§ **TASK GOAL**:
Reproduce the lines below word for word, but leave out the pictures.

[Records from a pointing dataset]
################
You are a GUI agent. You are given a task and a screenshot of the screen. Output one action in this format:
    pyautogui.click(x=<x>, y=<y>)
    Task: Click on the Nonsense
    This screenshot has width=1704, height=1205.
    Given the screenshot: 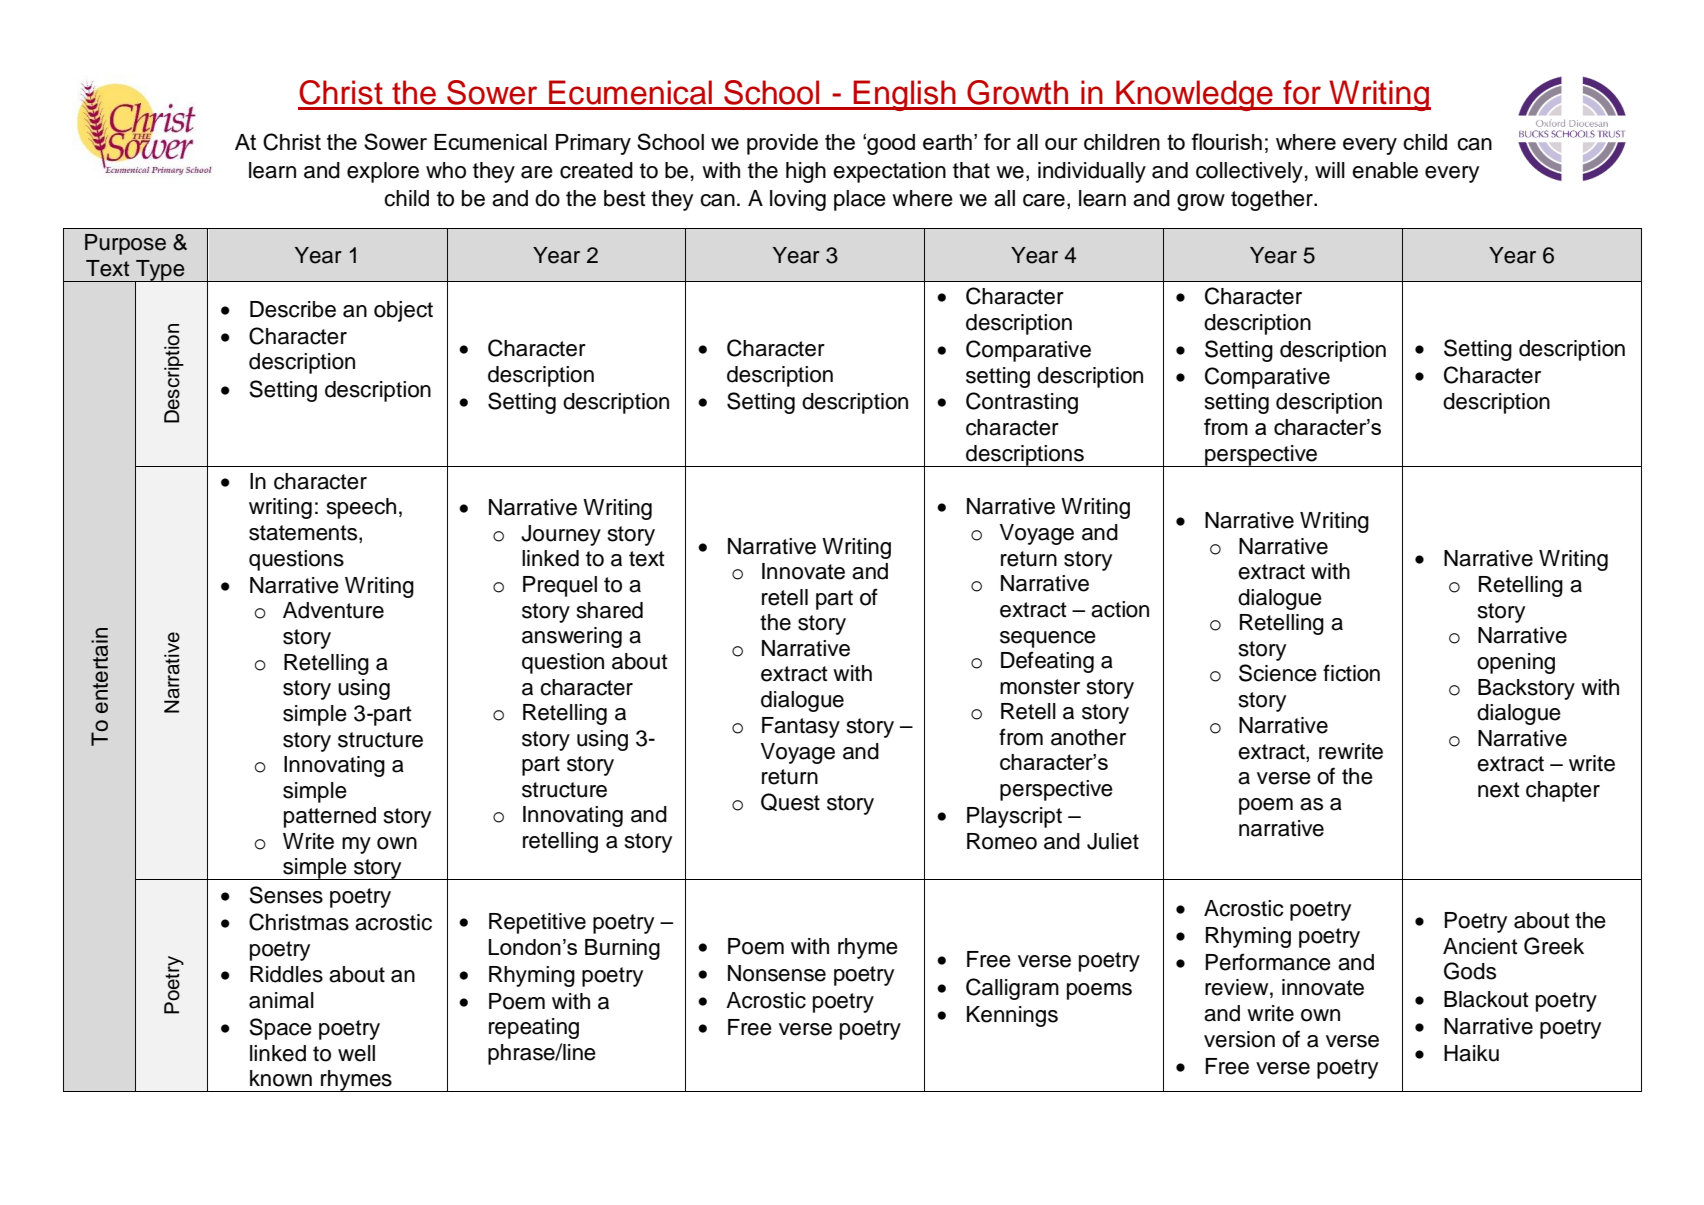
################
§ **ANSWER FOR THE TASK**:
You are a GUI agent. You are given a task and a screenshot of the screen. Output one action in this format:
    pyautogui.click(x=<x>, y=<y>)
    Task: Click on the Nonsense
    This screenshot has width=1704, height=1205.
    Given the screenshot: 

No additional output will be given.